Seminerimiz iki bölümden oluştu. İlk bölümde patronların ve AKP hükümetinin işçi sınıfının haklarına dönük saldırılar anlatıldı. Bu kapsamda; kangrenleşen işsizlik, asgari ücret ve asgari ücrete yapılan zam, taşeronlaşma ve kıdem tazminatının gasp edilmek istenmesi hakkında bilgi verildi. Dayanışma TV’nin asgari ücretle ilgili işçilerin görüşlerini anlatan videosu salondaki işçiler tarafından ilgiyle izlendi. Asgari ücrete yapılan zammın bir kandırmaca olduğu, gerçekte patronların cebinden fazla bir şey çıkmadığı, asgari ücret zammının asıl olarak hazineden ve işsizlik fonundan karşılanacağı söylendi. Taşerona kadro verilecek vaadinin de bir kandırmaca olduğu, kadro verilecek işçilerin zaten asıl işi yaptıkları ve kazandıkları davalar sonucu zaten kadro almaya hak kazandıkları vurgulandı. Kıdem tazminatının fona devredilmesinin tekrar gündemde olduğuna ve bunun çok büyük bir saldırı olduğuna değinildi.

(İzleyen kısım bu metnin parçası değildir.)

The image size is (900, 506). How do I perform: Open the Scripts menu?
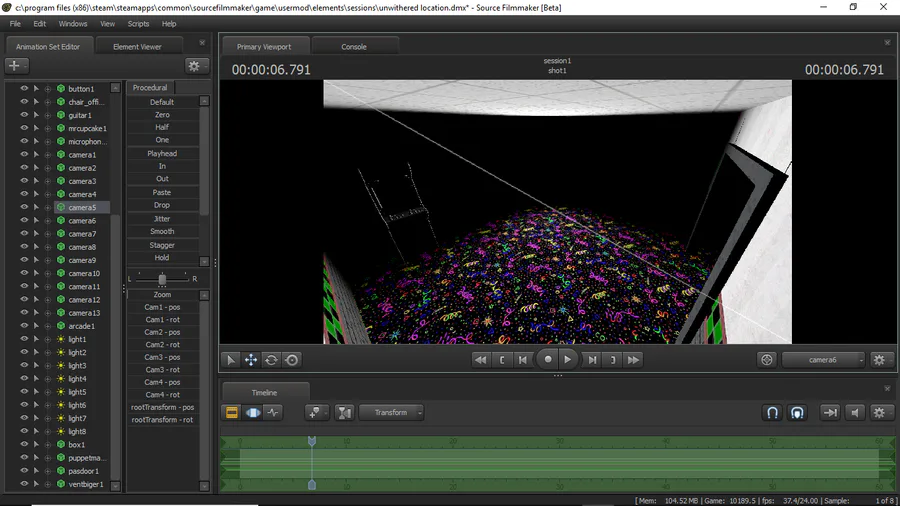pos(138,23)
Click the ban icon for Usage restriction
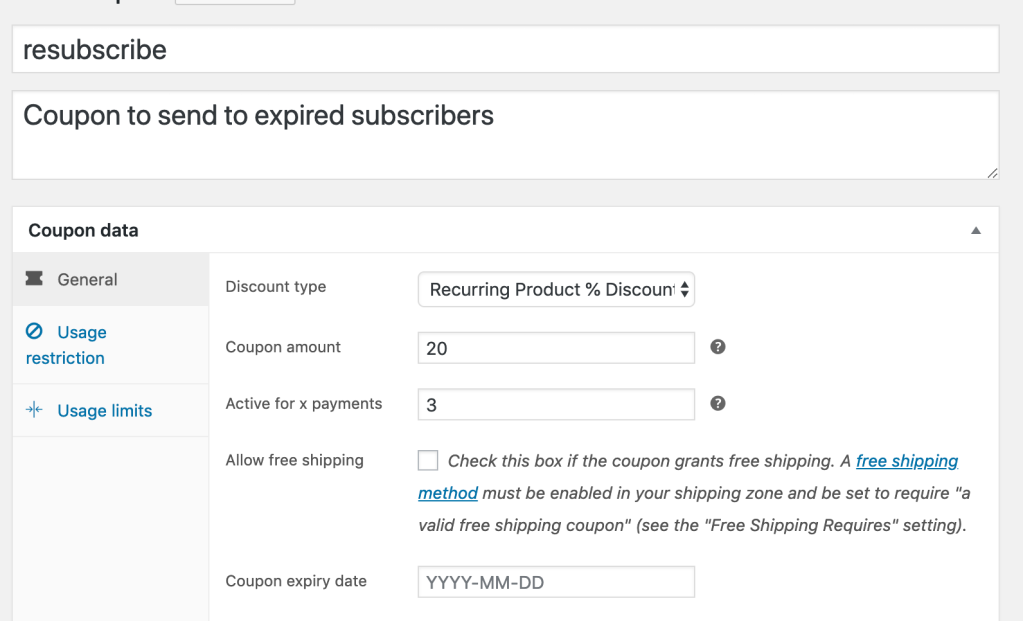 [35, 332]
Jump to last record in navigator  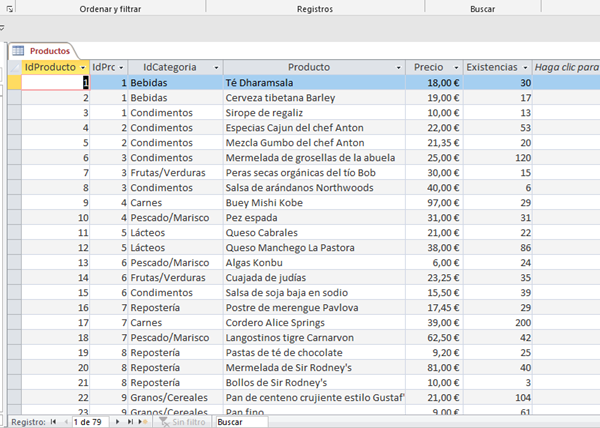[x=130, y=422]
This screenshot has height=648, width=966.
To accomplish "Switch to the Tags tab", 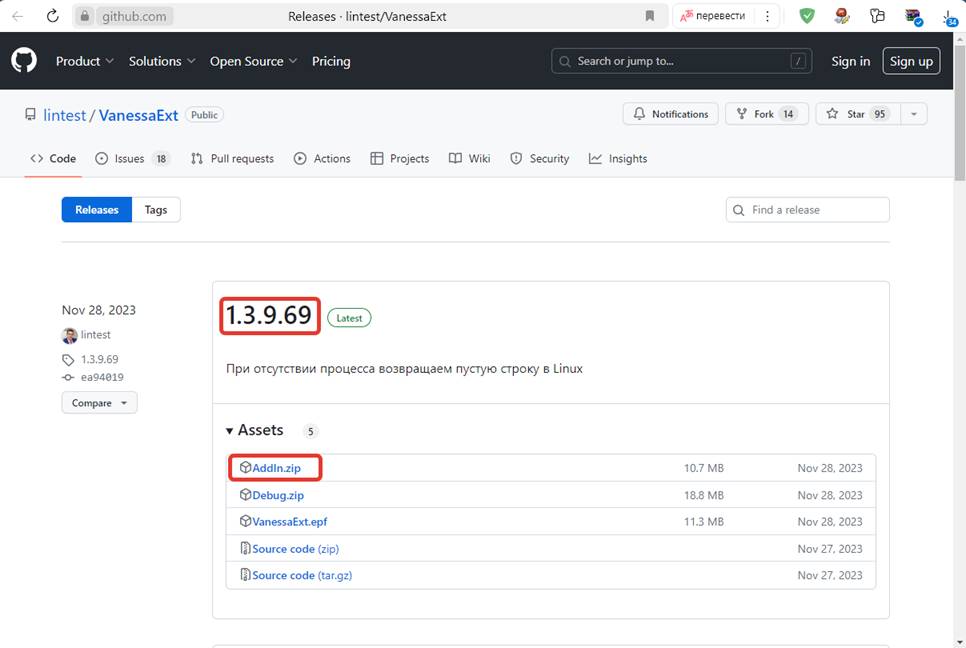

Etkinliğin ikinci bölümünde ise işçiler, kendi işyerlerinde yaşanan sorunlardan, geçmişteki deneyimlerden örnekler verdiler ve şu soruları sordular. Ücretli öğretmen olan bir kadın işçi, “Asgari ücret gerçekten artacak mı? Bizi nasıl etkileyecek?” diye sordu. Bir sağlık işçisi; “Ortadoğu Savaşı, işçi sınıfına yapılan saldırı ve bütçe birbirine bağlı mıdır?” diye sorarken, bir metal işçisi ise “sendika nedir? Nasıl olmalıdır? Sendikalarda siyaset yapılmalı mıdır?” diye sordu. Üniversite öğrencisi bir kardeşimiz, “sermaye düzenine hizmet eden siyasi partiler bizim sorunlarımızı çözer mi? Asgari ücret tespit komisyonu kimlerden oluşuyor?” sorusunu sorarken, bir hizmet kolu işçisi, “bu sorunları çözmek için ne yapmamız gerekiyor?” diye sordu.
Etkinlik sonunda işçi sınıfının kendi geleceği ve hakları için örgütlenmesi gerektiği vurgulandı. Sorunların çözümü için UİD-DER’de mücadeleyi büyütme çağrısı yapıldı.